━━━ Data for analysis

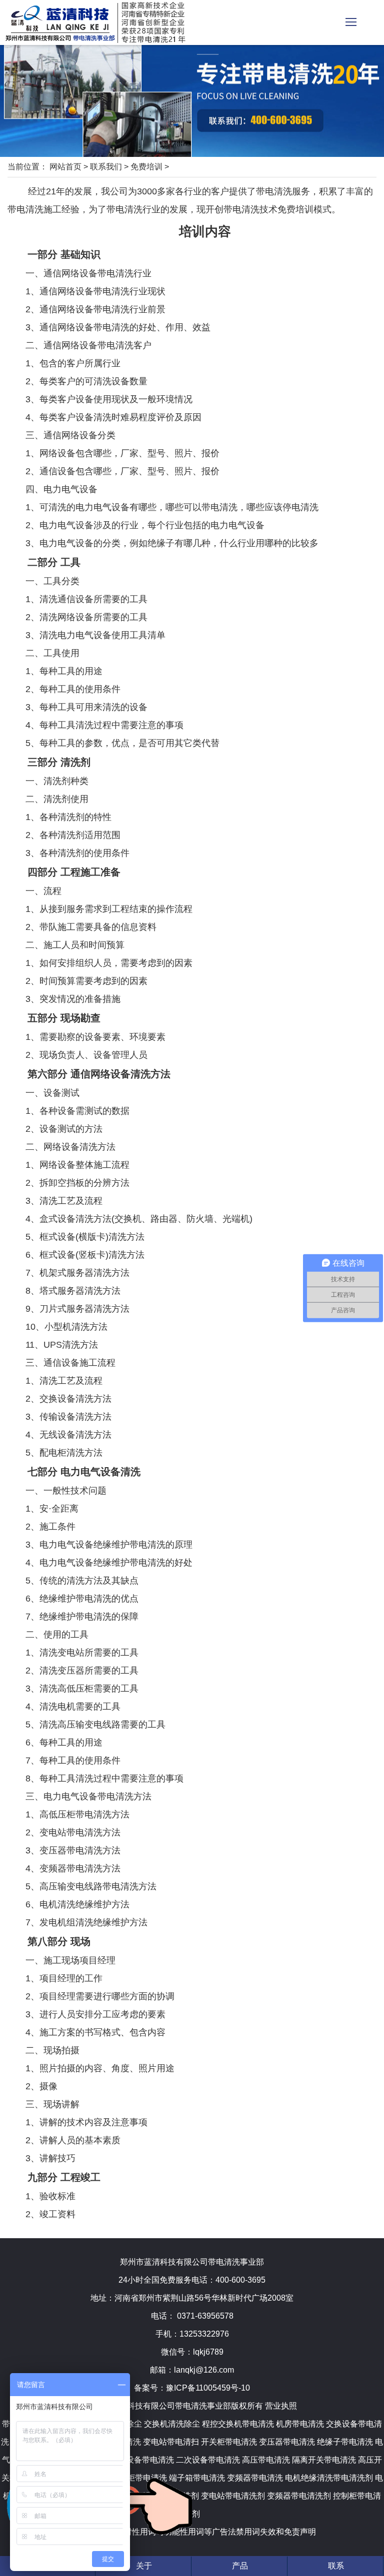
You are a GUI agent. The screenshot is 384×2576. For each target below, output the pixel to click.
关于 (144, 2566)
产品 (240, 2566)
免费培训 (146, 166)
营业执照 (281, 2406)
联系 (336, 2566)
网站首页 (66, 166)
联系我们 (106, 166)
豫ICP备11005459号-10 (208, 2388)
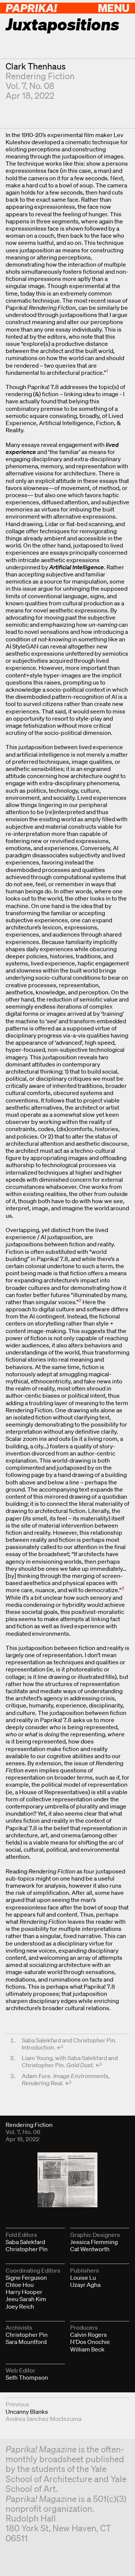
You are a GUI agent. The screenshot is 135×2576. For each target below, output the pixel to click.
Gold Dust (79, 2065)
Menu (113, 7)
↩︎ (60, 2047)
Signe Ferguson (26, 2277)
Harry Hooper (24, 2291)
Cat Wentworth (90, 2249)
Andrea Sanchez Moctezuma (43, 2418)
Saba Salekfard (25, 2242)
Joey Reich (20, 2306)
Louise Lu (83, 2277)
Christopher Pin (27, 2249)
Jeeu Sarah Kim (26, 2299)
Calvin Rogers (88, 2334)
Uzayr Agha (85, 2284)
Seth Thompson (27, 2377)
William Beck (87, 2349)
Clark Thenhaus (36, 66)
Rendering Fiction (40, 76)
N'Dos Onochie (90, 2341)
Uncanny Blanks (27, 2411)
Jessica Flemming (94, 2242)
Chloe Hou (20, 2284)
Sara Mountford (26, 2341)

━━━━━━

◆ Work instruction ◆
Copy out each line of the entries where the word "screenshot" is found.

◆ Output for this exercise ◆
You are a GUI agent. The screenshot is 384×2576. For each target below, output the pixel to click.
You are a GUI agent. The screenshot is 135×2576. For each target below, output the pixel to click.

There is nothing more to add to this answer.